Lending, Borrowing, and Stablecoins
Sovryn offers Bitcoin-collateralized lending and borrowing, allowing users to borrow stablecoins or other assets against their RBTC holdings without selling BTC.
Money on Chain issues DOC (Dollar on Chain) – a stablecoin fully collateralized by BTC. Unlike algorithmic stablecoins or fiat-backed ones, DOC derives its stability from over-collateralization in RBTC, making it one of the few truly Bitcoin-native stable assets in DeFi.
Together, Sovryn and Money on Chain account for roughly 77% of all DeFi TVL on Rootstock as of early 2026. The figure reflects both the quality of these protocols and the limited breadth of the wider ecosystem.
Yield and Other Protocols
Beefy Finance is a yield optimizer that automates compounding strategies across Rootstock liquidity pools.
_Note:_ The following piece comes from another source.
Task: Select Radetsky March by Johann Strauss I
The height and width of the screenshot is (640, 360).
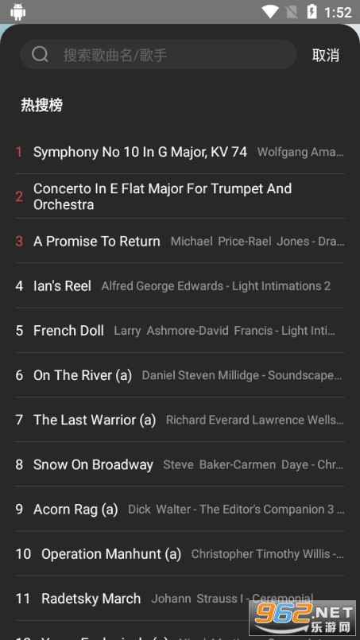Action: click(180, 599)

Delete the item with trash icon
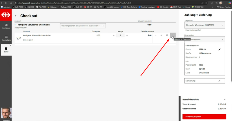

Users can deposit RBTC or other supported assets and earn automated yield without manually managing positions.
Beyond these core protocols, Rootstock's ecosystem page lists 120+ dApps across categories, including payments, NFTs, wallets, oracle services, and developer tooling, though active usage data suggests a much smaller set of protocols drives most of the on-chain activity.
In conclusion, whether the Bitcoin DeFi ecosystem eventually gravitates toward the most secure and proven infrastructure, or continues chasing new entrants, remains an open question. Rootstock has built the foundation. Whether the ecosystem chooses to use it is a different story.
Sources and Further Reading
- Rootstock – "Official Developer Documentation" https://dev.rootstock.io/
- Rootstock – "Powpeg: The Most Secure Bitcoin Two-Way Peg" https://rootstock.io/powpeg/
- Messari – "State of Rootstock Q1 2025" https://messari.io/report/state-of-rootstock-q1-2025
- Spark Money – "Rootstock RSK: What Bitcoin's Longest-Running EVM Sidechain Gets Right and Wrong" https://www.spark.money/research/rootstock-rsk-evm-bitcoin-analysis
- DefiLlama – "Rootstock Chain TVL" https://defillama.com/chain/RSK
- Rootstock – "Bitcoin Mining and Merged Mining: A Quick Overview" https://rootstock.io/blog/bitcoin-mining-and-merged-mining-a-quick-overview/
FAQs About Rootstock RSK
Technically, yes, the Powpeg is designed to allow full redemption in both directions. However, the process takes approximately 33 hours (200 Bitcoin block confirmations) for a peg-out, and it requires the Powpeg federation to remain operational. The HSM architecture makes a federation failure extremely unlikely, but it is not zero-risk. Using the official Powpeg app is strongly recommended over third-party bridges.